労基署の調査に基づき、労働災害が認められる場合は、被災者に対して労災認定が行われます。

認定が行われた場合、被災者には労災補償が支払われます。

状況によって事業主は、労働災害が認められた場合には、補償のための費用を負担することになります。

また、同様の事故を防止するための改善策を実施することが求められます。

労災保険料の計算方法について

「全労働者の前年度内(1年間)の賃金総額」×「労災保険率」 = 労災保険料(1円未満は切り捨て)

「全労働者」は、役員や労災保険に加入できない人は除きますが、年度途中の退職者は含みます。

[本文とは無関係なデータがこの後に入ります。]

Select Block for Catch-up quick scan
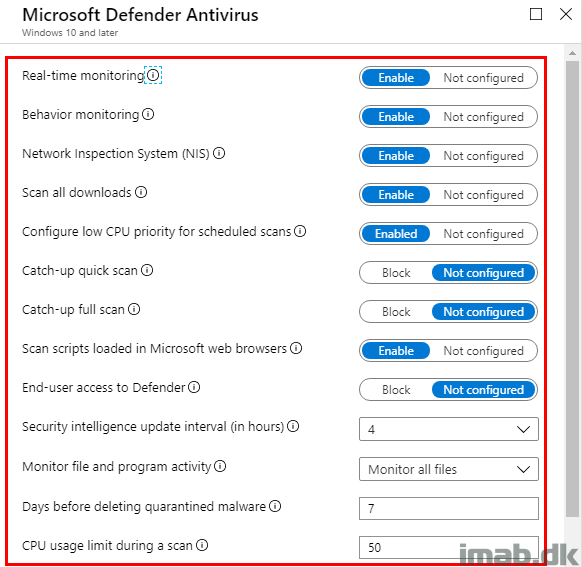 (x=396, y=273)

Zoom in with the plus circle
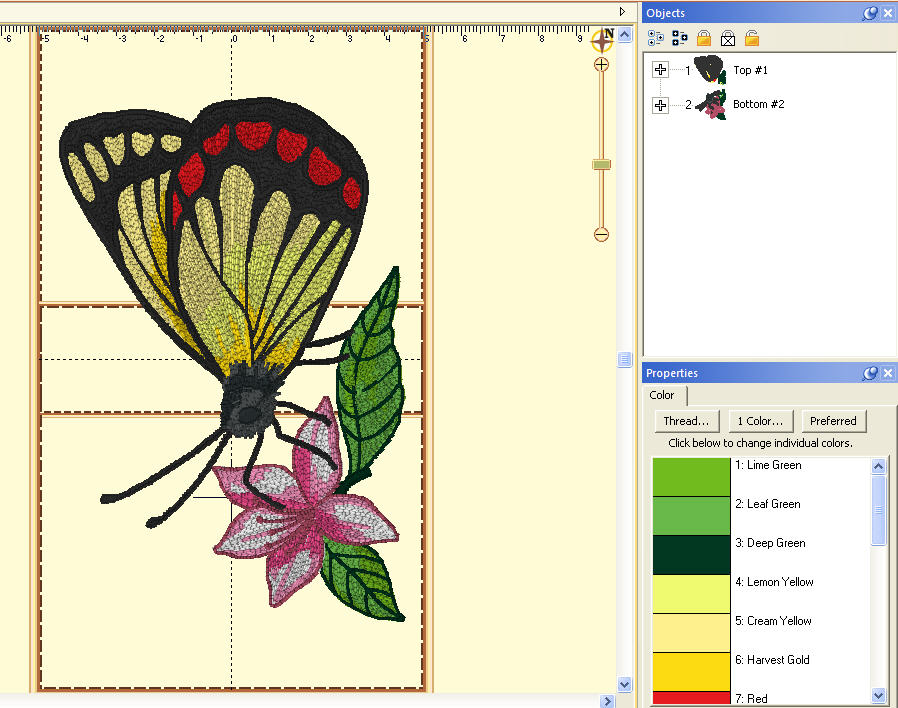pyautogui.click(x=601, y=64)
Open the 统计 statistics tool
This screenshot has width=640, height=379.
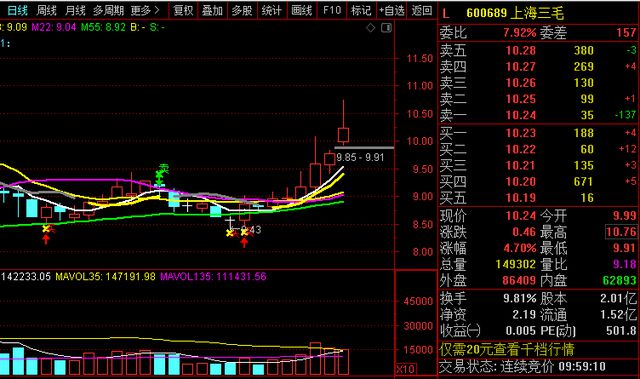tap(272, 10)
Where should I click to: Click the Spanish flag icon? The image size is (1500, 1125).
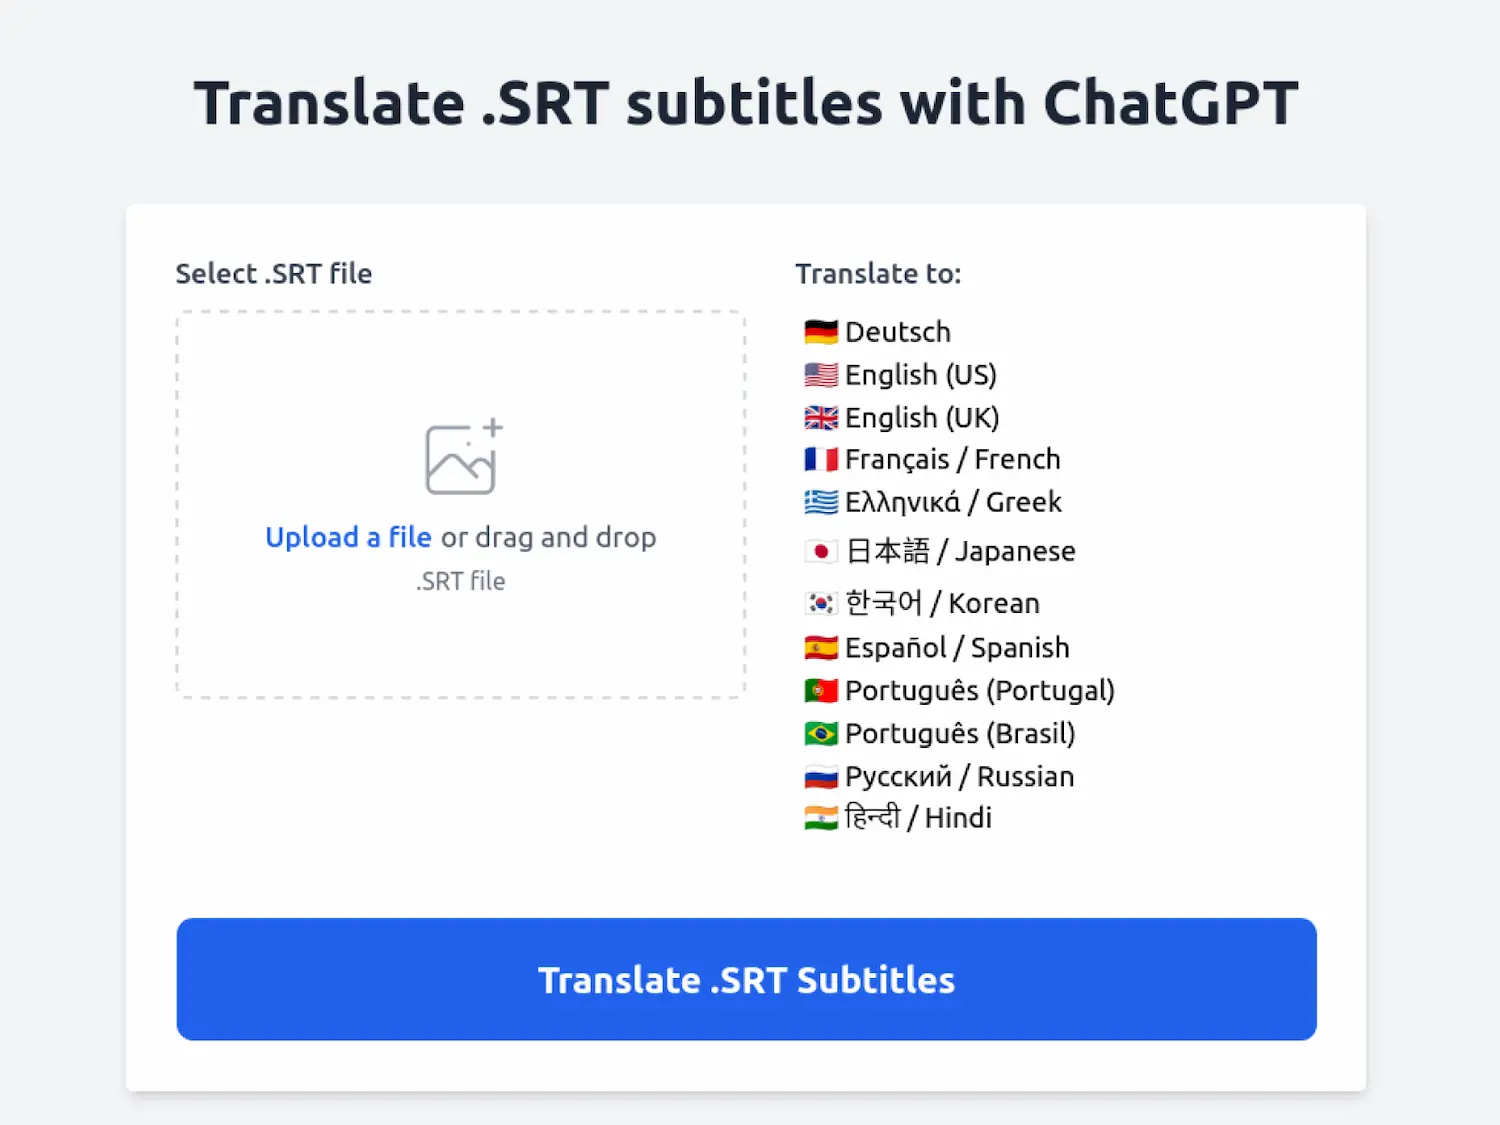tap(821, 647)
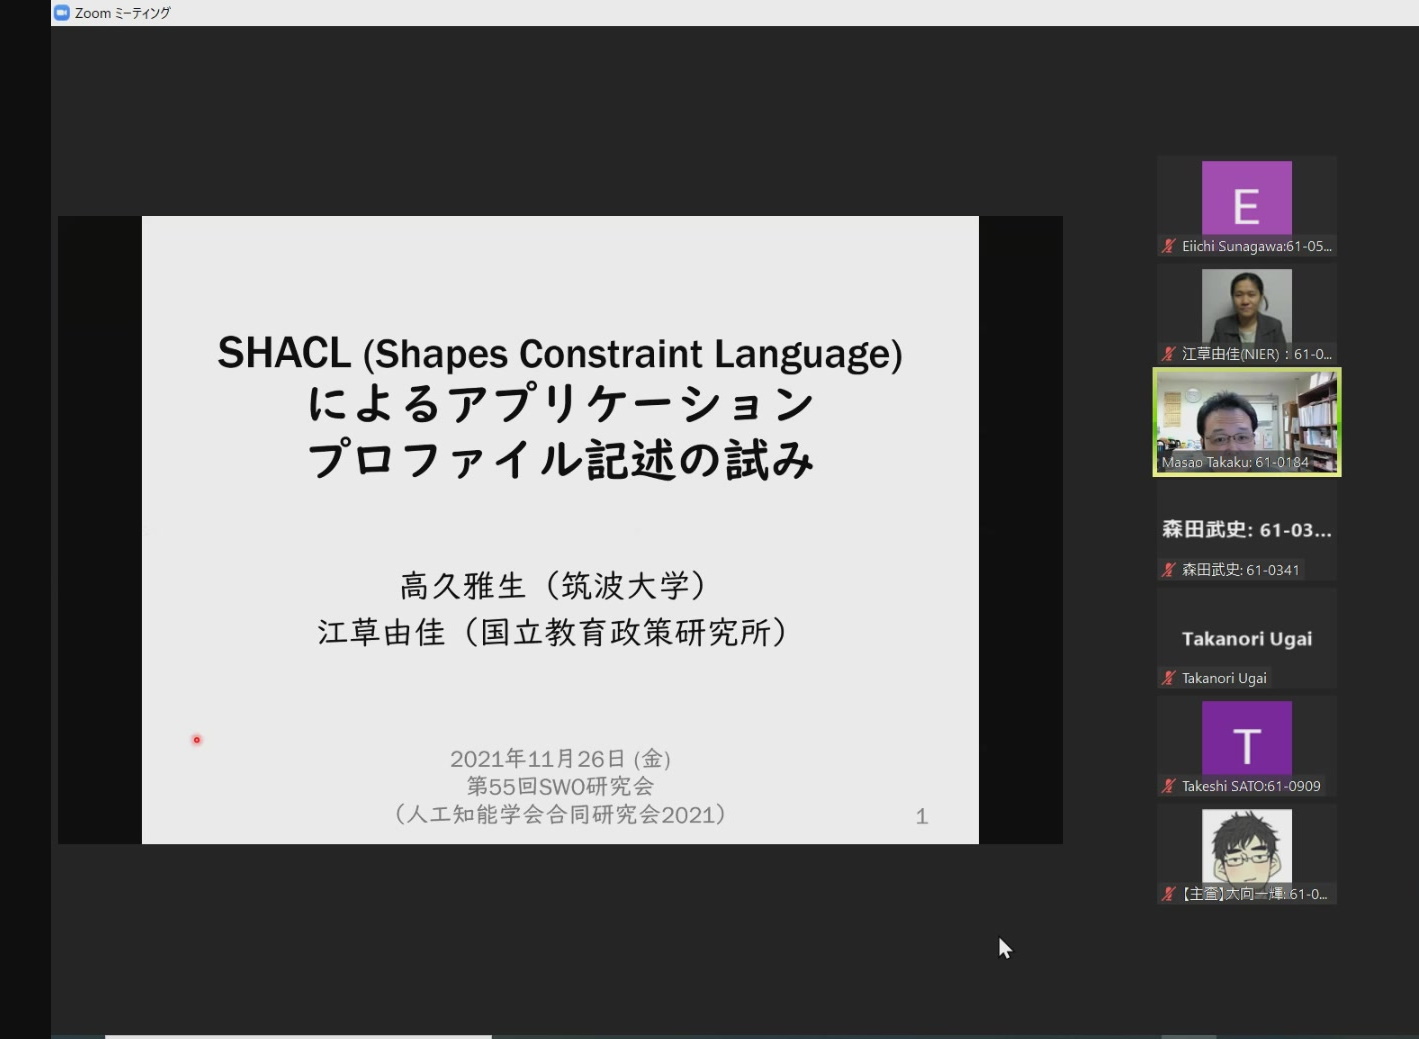
Task: Click the slide page number 1
Action: (x=922, y=817)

注意したいのが、賃金総額に含むものと含まれないものがあることです。 厚生労働省が出している以下の表をよく確認しましょう。

<労働保険対象賃金の範囲>厚生労働省から引用
https://www.mhlw.go.jp/bunya/roudoukijun/roudouhoken01/dl/1-3-2.pdf

また、「労災保険率」は、事業の種別ごとに異なります。

こちらも厚生労働省の表を参照しましょう。(平成30年4月から変更ありません。2023年11月現在)

<労災保険率表>厚生労働省HPから引用
https://jsite.mhlw.go.jp/miyagi-roudoukyoku/var/rev0/0119/5813/hokenritu.pdf

労災認定の基準

では、業務上でケガや病気になった場合、全て労災認定が出るのでしょうか。

ここからは労災が給付されるための要件(認定基準)についてみていきたいと思います。

認定基準とは

労働災害の被害者が労災認定を受けることにより、労働災害によって生じた損害の補償を受けることができます。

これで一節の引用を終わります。